Le plasticien Congolais Freddy Tsimba, 49 ans, se distingue par ses sculptures en métal faites à partir de douilles, clés, cuillers, machettes et autres pièges à souris… Son parcours l’a amené à développer son propre style, qui lui vaut une belle renommée internationale.
 
› J’ai grandi à Matongé, au coeur de la « cité », à Kinshasa, septième d’une famille de 15 enfants. Petit, j’aimais les travaux manuels et le dessin. Les parents de mes amis venaient me demander des jouets que je faisais contre un peu d’argent. J’ai passé mon enfance assis par terre à tordre des fils de fer pour fabriquer des voitures, des vélos, des copies à l’identique. C’est devenu ma seconde nature.
 
› À 14 ans, on a commencé à me dire que ce n’était pas de mon âge. Comment continuer ? Le cinéma du quartier manquait d’affiches pour annoncer les films. J’ai proposé d’en dessiner, au feutre et au crayon, ce qui m’a valu une petite notoriété. Ma famille, elle, pensait que j’étais un raté ! Un ami de l’une de mes soeurs m’a remarqué, et demandé des dessins pour les montrer à l’académie des Beaux-Arts. J’ai dessiné des fleurs. L’académie m’a téléphoné.
 
› Dans cette grande école, j’ai découvert que n’étais pas seul à vouloir passer ma vie dans le rêve. J’en ai tiré une forme d’assurance, mais aussi de remise en question.
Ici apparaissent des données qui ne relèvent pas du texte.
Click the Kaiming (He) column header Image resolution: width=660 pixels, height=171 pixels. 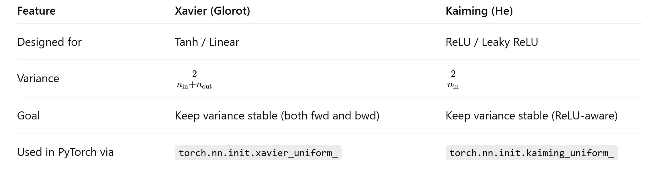click(x=479, y=11)
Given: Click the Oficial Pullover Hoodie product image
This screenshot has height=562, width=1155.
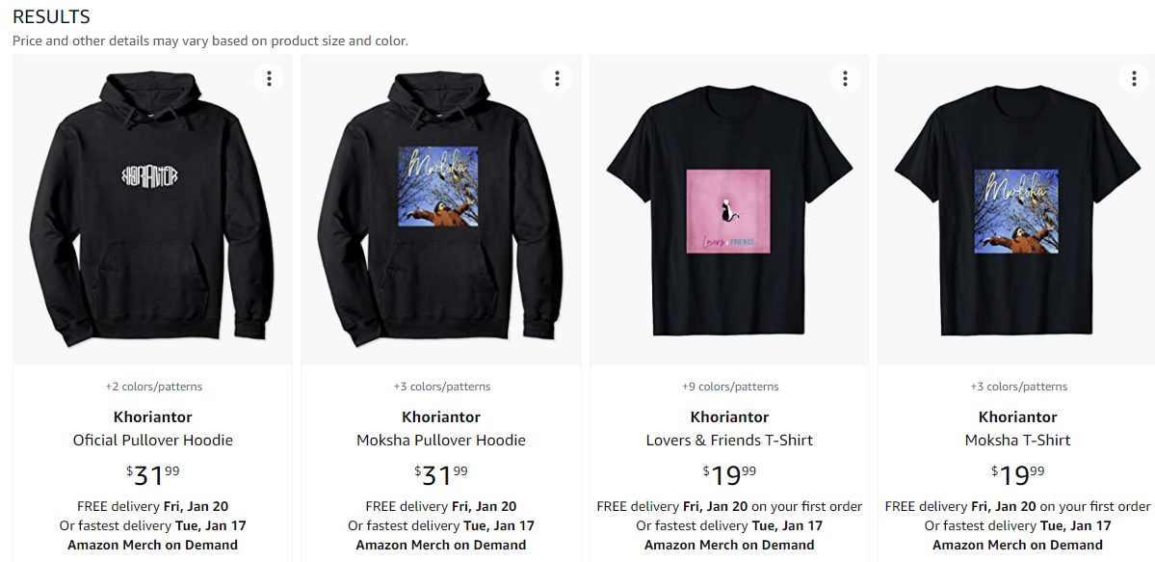Looking at the screenshot, I should [x=152, y=209].
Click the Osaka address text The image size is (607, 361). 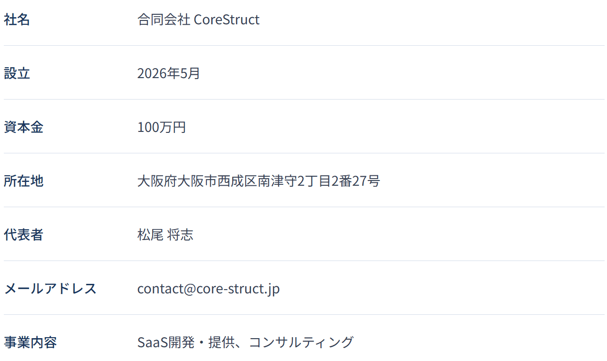(x=258, y=181)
Étudier l’art tel qu’il a été pratiqué en Occident et au Congo m’a donné envie d’être surtout moi-même. Je me suis dit : « Soit tu continues à faire ce que tu as appris et tu es dans la masse, soit tu fais autre chose et tu seras toi-même, connu ou pas. »
 
› J’avais envie de travailler la ferraille. J’ai appris le métier de fondeur pendant cinq ans, après sept ans aux Beaux-Arts. Un jour, j’ai vu à la télévision des femmes courir derrière un avion qui déversait de la nourriture en Somalie. Je voulais reproduire l’une d’elles et évoquer la guerre. D’où mon choix de sculpter avec des douilles. J’ai connu plus tard une fille de 19 ans, violée à l’est du Congo et enceinte. Elle vivait dans un lieu pour réfugiés à Kinshasa. Je l’ai suivie pendant toute cette grossesse, dont elle était victime. Elle a appelé l’enfant Freddy, mais il est mort plus tard. De là viennent mes sculptures de femmes enceintes. En 1998, je suis parti chercher des douilles dans une zone rebelle où je me faisais passer pour un fou en haillons. Je me suis fait arrêter et j’ai fait croire aux militaires que je voulais faire des marmites avec les douilles. On m’a sorti de prison en m’ordonnant d’en faire une, pour voir si je disais vrai. Ça a dû plaire puisque le commandant a voulu vendre mes marmites en Ouganda… Pendant trois mois, j’en ai fabriqué pour retrouver ma liberté.
 
« Vos oeuvres font peur », m’a-t-on dit au début. J’ai tenu bon et remporté le prix de la Francophonie en 2001 au Canada. Chaque douille a un sens, une mémoire. La balle a été tirée. La personne visée est morte – ou pas. Faire des corps avec cette idée de la mort, c’est les ressusciter. J’aimerais faire tout un quartier de maisons en machettes – un instrument à double sens, qui a donné la mort mais qui sert d’abord et avant tout à cultiver la terre.
 
› Je voyage beaucoup mais reste basé à Kinshasa. Une ville moderne, un vaste laboratoire de créateurs dans lequel chacun accepte l’autre comme il est – qu’il s’agisse des jeunes ou des vieux, des sapeurs ou pas, des femmes et des homosexuels. Mon bureau, ce sont les rues de Kinshasa, Port-au-Prince, Porto-Novo, Johannesburg.
 
› J’ai été convoqué par l’Agence nationale de renseignements (ANR) à cause du côté politique de mon travail, même si je ne suis pas impliqué dans les débats. J’ai fait une sculpture de « politichien » avec une caméra dans la tête parce qu’il voit tout. Un bras long descend jusqu’à terre, l’autre tient une mallette. Il ressemble à un zombie et n’est pas humain. Pourtant, le Congo est un pays magnifique qui mérite la joie et le rire.